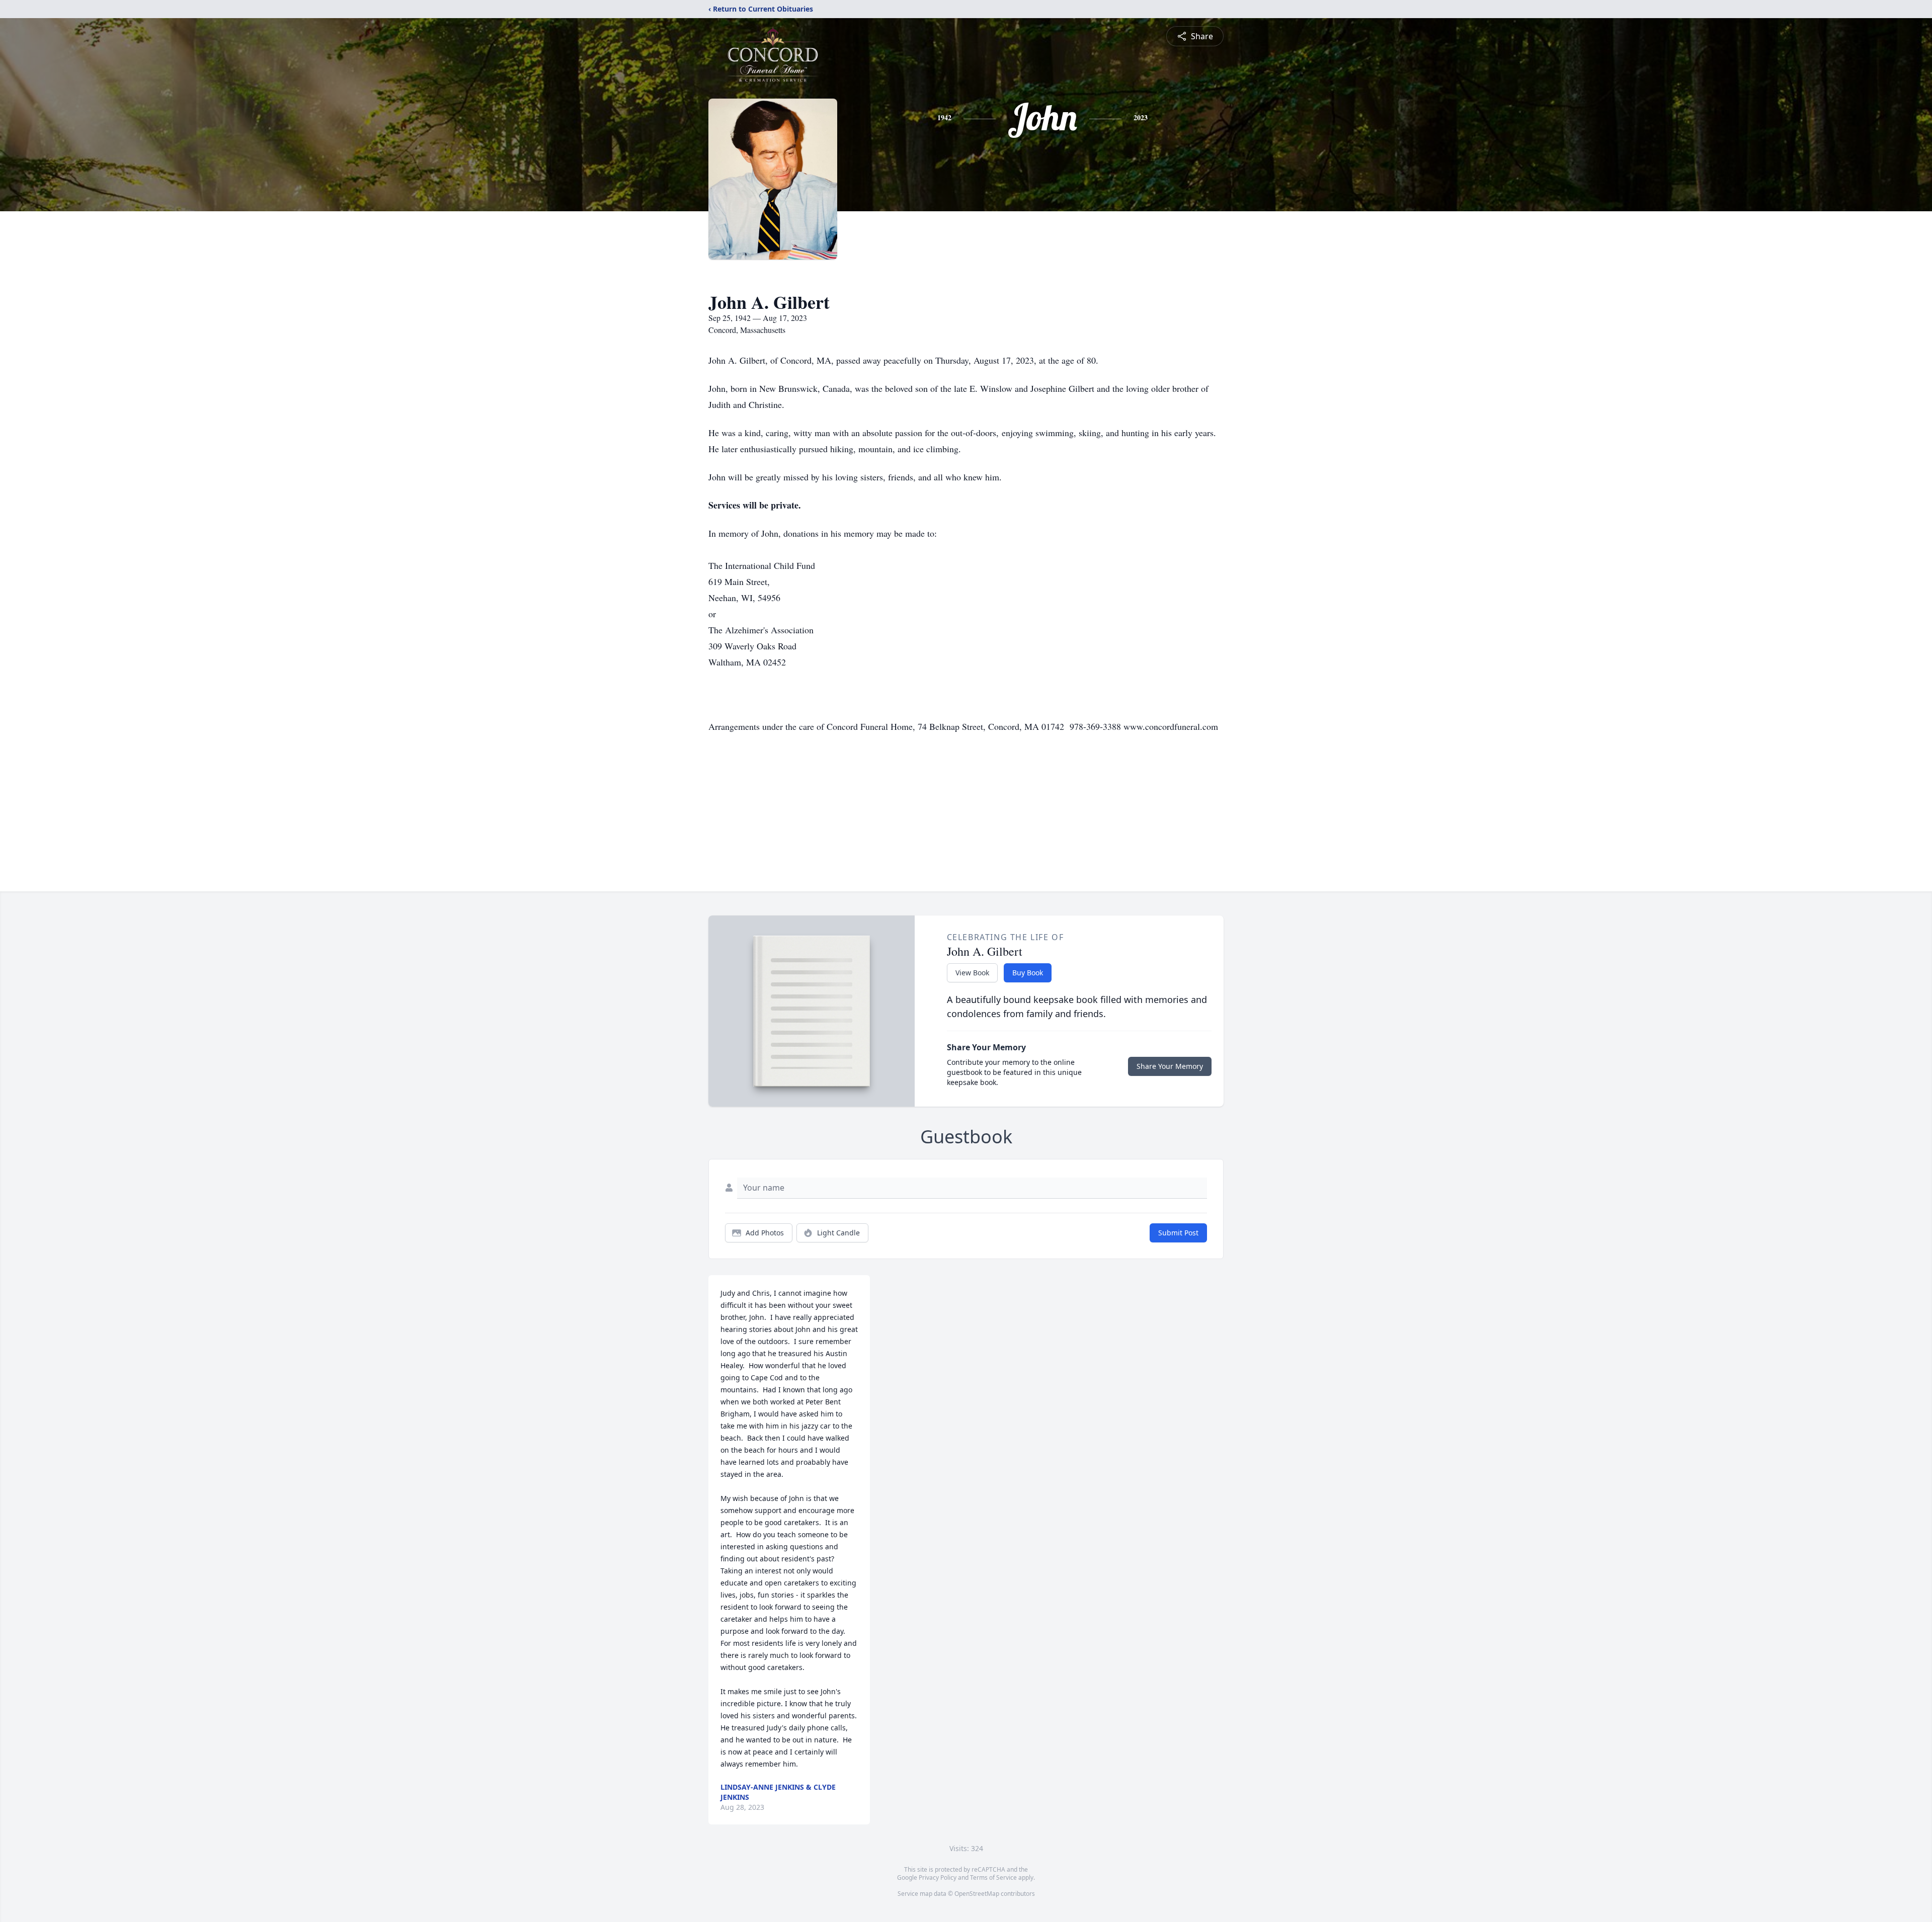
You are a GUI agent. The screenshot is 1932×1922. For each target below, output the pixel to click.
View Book (972, 972)
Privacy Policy (937, 1877)
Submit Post (1178, 1232)
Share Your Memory (1170, 1066)
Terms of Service (993, 1877)
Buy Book (1027, 972)
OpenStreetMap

• • • • • • •

(Exercise instructions):
Reproduce everything above exactly, images excluded.

(Task result):
You are a GUI agent. The screenshot is 1932×1922. For each target below, output the pixel to click.
View Book (972, 972)
Privacy Policy (937, 1877)
Submit Post (1178, 1232)
Share Your Memory (1170, 1066)
Terms of Service (993, 1877)
Buy Book (1027, 972)
OpenStreetMap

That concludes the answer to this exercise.